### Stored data

──────

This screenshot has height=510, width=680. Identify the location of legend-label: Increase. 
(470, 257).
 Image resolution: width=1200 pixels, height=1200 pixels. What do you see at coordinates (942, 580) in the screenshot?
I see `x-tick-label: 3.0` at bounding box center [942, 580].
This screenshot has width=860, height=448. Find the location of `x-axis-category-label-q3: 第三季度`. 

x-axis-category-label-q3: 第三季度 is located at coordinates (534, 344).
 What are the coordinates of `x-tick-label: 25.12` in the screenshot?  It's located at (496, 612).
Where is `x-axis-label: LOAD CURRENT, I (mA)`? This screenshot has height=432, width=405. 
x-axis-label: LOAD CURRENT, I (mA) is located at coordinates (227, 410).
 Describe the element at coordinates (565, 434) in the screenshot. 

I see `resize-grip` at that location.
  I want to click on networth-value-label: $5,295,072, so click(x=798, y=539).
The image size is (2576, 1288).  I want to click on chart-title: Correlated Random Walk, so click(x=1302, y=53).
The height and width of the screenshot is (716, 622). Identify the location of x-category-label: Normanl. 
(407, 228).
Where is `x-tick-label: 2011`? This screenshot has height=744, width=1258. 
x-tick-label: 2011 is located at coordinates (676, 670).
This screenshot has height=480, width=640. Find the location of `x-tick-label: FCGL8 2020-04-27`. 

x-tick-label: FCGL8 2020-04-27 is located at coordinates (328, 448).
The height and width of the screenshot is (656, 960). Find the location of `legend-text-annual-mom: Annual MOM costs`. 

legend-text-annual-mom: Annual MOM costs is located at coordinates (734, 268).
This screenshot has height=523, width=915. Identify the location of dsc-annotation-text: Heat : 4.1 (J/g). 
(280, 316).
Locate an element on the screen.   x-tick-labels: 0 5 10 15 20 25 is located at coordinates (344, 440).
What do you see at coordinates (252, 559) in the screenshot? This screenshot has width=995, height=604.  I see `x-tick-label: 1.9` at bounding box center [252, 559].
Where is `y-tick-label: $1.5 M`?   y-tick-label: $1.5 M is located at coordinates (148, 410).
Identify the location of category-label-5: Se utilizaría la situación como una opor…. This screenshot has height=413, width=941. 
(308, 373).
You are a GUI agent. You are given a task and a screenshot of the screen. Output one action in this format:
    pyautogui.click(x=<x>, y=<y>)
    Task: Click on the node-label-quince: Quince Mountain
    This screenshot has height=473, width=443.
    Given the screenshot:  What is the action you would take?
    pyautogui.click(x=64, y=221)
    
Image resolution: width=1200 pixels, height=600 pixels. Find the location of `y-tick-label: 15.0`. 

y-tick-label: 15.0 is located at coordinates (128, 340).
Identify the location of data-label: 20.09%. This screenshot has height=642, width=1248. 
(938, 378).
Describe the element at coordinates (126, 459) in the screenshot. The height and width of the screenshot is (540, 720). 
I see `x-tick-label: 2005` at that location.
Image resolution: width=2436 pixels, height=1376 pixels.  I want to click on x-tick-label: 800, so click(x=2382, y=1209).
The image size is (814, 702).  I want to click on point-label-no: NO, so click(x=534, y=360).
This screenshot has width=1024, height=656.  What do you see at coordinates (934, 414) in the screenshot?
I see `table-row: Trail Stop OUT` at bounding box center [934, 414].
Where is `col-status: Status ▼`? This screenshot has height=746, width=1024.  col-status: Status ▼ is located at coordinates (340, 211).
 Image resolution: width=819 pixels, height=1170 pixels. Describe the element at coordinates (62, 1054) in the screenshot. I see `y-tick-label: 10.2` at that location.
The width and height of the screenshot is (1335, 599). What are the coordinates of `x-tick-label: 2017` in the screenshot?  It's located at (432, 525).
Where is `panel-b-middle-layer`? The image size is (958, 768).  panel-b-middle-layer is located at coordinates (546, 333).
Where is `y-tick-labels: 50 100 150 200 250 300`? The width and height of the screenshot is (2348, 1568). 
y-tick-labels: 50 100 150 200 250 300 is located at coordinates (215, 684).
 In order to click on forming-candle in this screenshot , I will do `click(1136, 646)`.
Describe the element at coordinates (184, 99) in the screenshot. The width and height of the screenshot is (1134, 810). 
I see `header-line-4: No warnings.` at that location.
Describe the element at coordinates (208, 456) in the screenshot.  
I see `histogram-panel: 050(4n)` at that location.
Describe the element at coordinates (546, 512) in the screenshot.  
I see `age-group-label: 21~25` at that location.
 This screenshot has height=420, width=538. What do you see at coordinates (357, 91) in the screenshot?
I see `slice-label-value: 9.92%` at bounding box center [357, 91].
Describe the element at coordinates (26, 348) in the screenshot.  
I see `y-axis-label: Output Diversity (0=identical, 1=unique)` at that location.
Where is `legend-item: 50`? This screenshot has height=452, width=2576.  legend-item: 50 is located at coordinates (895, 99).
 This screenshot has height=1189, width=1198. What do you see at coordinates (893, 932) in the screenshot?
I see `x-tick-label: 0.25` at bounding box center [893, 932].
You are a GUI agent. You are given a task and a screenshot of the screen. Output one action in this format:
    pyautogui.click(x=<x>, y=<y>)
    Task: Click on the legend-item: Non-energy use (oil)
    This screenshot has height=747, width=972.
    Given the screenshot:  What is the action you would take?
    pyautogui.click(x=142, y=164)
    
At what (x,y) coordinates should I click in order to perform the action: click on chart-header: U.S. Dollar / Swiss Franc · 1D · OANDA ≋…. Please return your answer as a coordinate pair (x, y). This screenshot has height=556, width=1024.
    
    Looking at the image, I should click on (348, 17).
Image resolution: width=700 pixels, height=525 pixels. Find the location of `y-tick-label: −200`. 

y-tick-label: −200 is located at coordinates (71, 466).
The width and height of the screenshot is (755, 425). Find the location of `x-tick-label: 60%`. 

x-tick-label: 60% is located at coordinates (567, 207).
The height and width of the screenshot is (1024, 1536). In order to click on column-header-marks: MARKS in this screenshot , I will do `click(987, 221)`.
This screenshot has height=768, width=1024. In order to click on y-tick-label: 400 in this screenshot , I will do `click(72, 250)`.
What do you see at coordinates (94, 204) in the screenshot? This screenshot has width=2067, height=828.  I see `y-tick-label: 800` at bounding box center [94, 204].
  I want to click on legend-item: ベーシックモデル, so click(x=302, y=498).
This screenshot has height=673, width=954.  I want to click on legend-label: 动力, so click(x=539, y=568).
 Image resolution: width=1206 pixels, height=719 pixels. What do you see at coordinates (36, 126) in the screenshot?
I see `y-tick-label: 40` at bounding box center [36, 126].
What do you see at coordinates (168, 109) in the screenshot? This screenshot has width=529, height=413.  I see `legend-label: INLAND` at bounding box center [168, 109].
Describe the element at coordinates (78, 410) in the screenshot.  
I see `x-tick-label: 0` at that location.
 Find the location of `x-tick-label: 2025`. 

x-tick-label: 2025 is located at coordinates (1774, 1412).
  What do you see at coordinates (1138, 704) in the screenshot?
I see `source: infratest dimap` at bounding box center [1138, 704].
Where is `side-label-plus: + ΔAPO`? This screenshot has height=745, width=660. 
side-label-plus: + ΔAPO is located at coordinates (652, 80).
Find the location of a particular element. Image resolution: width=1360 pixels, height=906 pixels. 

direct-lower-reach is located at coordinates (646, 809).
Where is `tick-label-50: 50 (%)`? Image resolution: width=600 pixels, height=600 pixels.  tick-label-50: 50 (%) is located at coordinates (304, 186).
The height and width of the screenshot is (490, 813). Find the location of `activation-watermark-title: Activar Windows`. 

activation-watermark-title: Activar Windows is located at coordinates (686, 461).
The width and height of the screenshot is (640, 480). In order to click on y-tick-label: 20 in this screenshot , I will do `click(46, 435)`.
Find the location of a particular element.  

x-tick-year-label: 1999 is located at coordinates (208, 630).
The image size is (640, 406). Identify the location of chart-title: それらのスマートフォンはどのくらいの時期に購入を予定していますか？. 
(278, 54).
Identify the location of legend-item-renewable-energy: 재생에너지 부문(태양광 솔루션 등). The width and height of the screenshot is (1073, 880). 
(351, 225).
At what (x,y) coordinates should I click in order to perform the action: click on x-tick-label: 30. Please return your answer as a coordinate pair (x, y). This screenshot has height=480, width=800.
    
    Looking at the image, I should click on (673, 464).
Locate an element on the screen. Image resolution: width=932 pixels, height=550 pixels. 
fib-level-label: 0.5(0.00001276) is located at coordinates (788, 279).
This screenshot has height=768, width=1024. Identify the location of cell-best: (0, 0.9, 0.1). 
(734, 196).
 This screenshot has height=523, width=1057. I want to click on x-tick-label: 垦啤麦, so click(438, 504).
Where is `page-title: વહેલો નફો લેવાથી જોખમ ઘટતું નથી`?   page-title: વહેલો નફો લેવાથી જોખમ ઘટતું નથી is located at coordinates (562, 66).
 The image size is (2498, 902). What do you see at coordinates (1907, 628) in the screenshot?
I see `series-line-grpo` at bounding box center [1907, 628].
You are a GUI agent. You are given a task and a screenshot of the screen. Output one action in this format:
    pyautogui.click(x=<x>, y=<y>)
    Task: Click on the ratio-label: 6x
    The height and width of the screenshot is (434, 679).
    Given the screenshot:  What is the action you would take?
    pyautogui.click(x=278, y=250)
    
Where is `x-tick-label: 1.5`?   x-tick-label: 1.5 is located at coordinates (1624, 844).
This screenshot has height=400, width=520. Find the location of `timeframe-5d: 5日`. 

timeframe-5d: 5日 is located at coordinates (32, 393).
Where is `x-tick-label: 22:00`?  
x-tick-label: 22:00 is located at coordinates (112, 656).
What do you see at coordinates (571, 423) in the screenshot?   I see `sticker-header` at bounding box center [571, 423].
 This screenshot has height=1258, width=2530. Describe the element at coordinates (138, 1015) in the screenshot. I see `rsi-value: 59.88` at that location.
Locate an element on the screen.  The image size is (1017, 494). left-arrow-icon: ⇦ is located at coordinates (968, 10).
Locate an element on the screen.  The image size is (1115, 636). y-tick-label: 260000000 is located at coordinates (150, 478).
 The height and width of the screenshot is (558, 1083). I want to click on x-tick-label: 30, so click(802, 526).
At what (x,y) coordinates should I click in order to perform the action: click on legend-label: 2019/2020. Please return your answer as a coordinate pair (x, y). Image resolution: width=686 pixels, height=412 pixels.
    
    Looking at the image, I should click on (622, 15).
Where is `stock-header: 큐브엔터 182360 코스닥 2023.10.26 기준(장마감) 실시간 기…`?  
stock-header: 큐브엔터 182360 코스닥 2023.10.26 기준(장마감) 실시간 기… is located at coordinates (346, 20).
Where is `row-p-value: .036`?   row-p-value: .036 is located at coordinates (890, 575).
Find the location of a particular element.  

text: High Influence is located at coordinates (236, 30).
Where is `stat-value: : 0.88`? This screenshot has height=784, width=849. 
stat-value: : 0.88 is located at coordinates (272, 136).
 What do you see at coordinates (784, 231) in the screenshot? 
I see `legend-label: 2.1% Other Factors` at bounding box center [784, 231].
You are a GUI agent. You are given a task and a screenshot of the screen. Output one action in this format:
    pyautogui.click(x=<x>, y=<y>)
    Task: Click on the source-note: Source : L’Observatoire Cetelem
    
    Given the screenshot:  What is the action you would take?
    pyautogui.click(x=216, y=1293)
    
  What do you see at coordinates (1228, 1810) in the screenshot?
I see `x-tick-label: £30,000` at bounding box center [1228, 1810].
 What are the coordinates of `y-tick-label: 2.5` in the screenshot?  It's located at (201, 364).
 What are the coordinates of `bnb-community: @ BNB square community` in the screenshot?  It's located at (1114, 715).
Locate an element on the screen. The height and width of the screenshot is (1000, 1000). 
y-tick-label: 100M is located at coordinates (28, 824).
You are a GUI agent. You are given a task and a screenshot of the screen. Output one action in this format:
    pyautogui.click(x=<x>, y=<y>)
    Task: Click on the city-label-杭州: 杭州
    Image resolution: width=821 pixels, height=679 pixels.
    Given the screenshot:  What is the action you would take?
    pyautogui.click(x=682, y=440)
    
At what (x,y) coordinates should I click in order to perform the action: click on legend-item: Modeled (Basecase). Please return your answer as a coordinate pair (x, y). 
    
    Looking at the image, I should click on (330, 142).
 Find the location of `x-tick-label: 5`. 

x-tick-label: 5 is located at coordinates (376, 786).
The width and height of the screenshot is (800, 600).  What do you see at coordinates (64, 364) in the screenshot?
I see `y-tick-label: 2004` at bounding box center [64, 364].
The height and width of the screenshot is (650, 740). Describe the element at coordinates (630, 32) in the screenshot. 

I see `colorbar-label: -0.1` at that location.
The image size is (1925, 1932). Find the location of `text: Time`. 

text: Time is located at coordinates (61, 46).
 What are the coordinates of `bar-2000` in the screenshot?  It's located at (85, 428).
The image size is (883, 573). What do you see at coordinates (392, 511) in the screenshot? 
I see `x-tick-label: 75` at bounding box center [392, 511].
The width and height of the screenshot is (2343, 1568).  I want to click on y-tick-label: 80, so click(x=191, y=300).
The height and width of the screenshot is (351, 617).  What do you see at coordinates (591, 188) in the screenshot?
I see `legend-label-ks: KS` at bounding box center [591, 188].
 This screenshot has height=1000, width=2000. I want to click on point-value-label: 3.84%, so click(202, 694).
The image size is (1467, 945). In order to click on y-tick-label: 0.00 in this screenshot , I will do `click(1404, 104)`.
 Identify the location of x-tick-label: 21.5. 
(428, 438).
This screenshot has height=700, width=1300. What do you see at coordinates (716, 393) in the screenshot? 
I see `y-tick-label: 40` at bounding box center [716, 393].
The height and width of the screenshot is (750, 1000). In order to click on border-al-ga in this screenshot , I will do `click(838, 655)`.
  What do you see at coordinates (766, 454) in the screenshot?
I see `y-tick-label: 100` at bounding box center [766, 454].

──────

Please update the lines between the one holding "The width and height of the screenshot is (640, 480)." and the one holding "center [1907, 628].", inclusive, by replacing "Identify the location of" with "Find the position of" and leaving everything else unchanged.

The width and height of the screenshot is (640, 480). In order to click on y-tick-label: 20 in this screenshot , I will do `click(46, 435)`.
Find the location of a particular element.  

x-tick-year-label: 1999 is located at coordinates (208, 630).
The image size is (640, 406). Find the position of chart-title: それらのスマートフォンはどのくらいの時期に購入を予定していますか？. 
(278, 54).
Find the position of legend-item-renewable-energy: 재생에너지 부문(태양광 솔루션 등). The width and height of the screenshot is (1073, 880). 
(351, 225).
At what (x,y) coordinates should I click in order to perform the action: click on x-tick-label: 30. Please return your answer as a coordinate pair (x, y). This screenshot has height=480, width=800.
    
    Looking at the image, I should click on (673, 464).
Locate an element on the screen. Image resolution: width=932 pixels, height=550 pixels. 
fib-level-label: 0.5(0.00001276) is located at coordinates (788, 279).
This screenshot has height=768, width=1024. Find the position of cell-best: (0, 0.9, 0.1). 
(734, 196).
 This screenshot has height=523, width=1057. I want to click on x-tick-label: 垦啤麦, so click(438, 504).
Where is `page-title: વહેલો નફો લેવાથી જોખમ ઘટતું નથી`?   page-title: વહેલો નફો લેવાથી જોખમ ઘટતું નથી is located at coordinates (562, 66).
 The image size is (2498, 902). What do you see at coordinates (1907, 628) in the screenshot?
I see `series-line-grpo` at bounding box center [1907, 628].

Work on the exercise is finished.